Protective effects of HIF-1α gene transfection against hypoxic injury in HepG2 cells
- VernacularTitle:缺氧诱导因子-1α基因转染对缺氧损伤HepG2细胞的保护作用
- Author:
Chunhua JIANG
;
Yongjun LUO
;
Qingyuan HUANG
;
Yuqi GAO
- Publication Type:Journal Article
- Keywords:
Hypoxia;
Hypoxia-inducible factor-1;
Gene transfection;
Adenovirus vector
- From:
Chinese Journal of Pathophysiology
2010;26(1):1-6
- CountryChina
- Language:Chinese
-
Abstract:
AIM: To study the protective effects of HIF-1α gene transfection on hypoxic injury in human HepG2 cells. METHODS: After gene transfection, HepG2 cells were randomly divided into 4 groups: normoxia with Ad-GFP transfected group, normoxia with Ad-HIF-1 transfected group, hypoxia with Ad-GFP transfected group and hypoxia with Ad-HIF-1 transfected group. LDH leaking rate, cell viability, contents of NO and ROS, the iNOS activity were measured. RESULTS: High levels of HIF-1α mRNA and protein were detected in Ad-HIF transfected HepG2 cells. Cell viability was significantly lower in Ad-GFP transfected-hypoxia group than that in Ad-GFP transfected-normoxia group (P<0.05).
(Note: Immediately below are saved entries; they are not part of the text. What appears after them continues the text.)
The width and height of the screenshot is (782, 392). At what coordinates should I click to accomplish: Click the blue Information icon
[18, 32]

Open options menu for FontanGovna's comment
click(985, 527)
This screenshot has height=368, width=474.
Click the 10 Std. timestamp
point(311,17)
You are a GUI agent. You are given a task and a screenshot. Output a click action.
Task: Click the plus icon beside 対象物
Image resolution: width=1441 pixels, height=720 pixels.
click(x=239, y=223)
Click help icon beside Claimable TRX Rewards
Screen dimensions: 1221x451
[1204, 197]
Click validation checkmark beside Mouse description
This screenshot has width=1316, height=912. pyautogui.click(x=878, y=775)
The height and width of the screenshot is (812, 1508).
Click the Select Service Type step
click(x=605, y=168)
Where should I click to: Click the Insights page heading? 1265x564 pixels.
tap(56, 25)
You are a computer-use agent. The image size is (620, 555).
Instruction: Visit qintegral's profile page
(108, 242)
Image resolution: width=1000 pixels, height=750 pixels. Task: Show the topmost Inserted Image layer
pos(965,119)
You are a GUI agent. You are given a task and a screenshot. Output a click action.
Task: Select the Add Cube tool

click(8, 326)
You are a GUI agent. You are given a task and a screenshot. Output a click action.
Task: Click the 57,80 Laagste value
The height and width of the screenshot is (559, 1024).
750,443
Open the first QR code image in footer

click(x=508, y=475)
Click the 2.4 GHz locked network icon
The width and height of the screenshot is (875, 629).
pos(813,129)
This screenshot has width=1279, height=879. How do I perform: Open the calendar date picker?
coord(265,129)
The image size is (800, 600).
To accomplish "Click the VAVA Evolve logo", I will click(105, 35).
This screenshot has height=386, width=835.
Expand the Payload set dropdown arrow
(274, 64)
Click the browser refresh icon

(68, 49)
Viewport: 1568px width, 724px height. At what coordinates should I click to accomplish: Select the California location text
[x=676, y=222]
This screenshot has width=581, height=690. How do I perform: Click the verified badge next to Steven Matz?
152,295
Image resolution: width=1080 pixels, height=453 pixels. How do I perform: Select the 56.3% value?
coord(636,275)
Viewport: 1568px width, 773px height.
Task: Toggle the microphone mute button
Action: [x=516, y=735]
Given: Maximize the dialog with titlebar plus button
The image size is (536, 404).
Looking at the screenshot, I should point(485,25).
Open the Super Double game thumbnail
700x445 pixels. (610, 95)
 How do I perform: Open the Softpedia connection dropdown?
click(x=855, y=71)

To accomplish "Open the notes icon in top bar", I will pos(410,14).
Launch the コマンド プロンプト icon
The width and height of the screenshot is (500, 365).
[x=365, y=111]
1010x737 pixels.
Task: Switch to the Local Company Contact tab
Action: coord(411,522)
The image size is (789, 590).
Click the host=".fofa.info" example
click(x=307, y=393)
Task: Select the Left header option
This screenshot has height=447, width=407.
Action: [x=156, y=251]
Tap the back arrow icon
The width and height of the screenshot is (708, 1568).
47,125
No marked difference of cell viability was found between Ad-HIF transfected-hypoxia group and Ad-HIF transfected-normoxia group. ROS was significantly higher in Ad-GFP transfected-hypoxia group than that in Ad-GFP transfected-normoxia group (P<0.05), while no marked difference was found either between Ad-HIF transfected-hypoxia group and Ad-HIF transfected-normoxia group or between Ad-HIF transfected-hypoxia group and Ad-GFP transfected-hypoxia group. The content of NO and iNOS activity were significantly higher in Ad-HIF transfected-normoxia group and Ad-GFP transfected-hypoxia group than those in Ad-GFP transfected-normoxia group (P<0.05), no marked difference was found either between Ad-HIF transfected-hypoxia group and Ad-GFP transfected-hypoxia group or between Ad-HIF transfected-hypoxia group and Ad-HIF transfected-normoxia group. CONCLUSION: Higher HIF-1α expression is contributed to protective effects against hypoxic injury in HepG2 cells, the mechanisms of which may be correlated with promoting expression of gene regulated by HIF-1 and restraining over-expression of injure factors.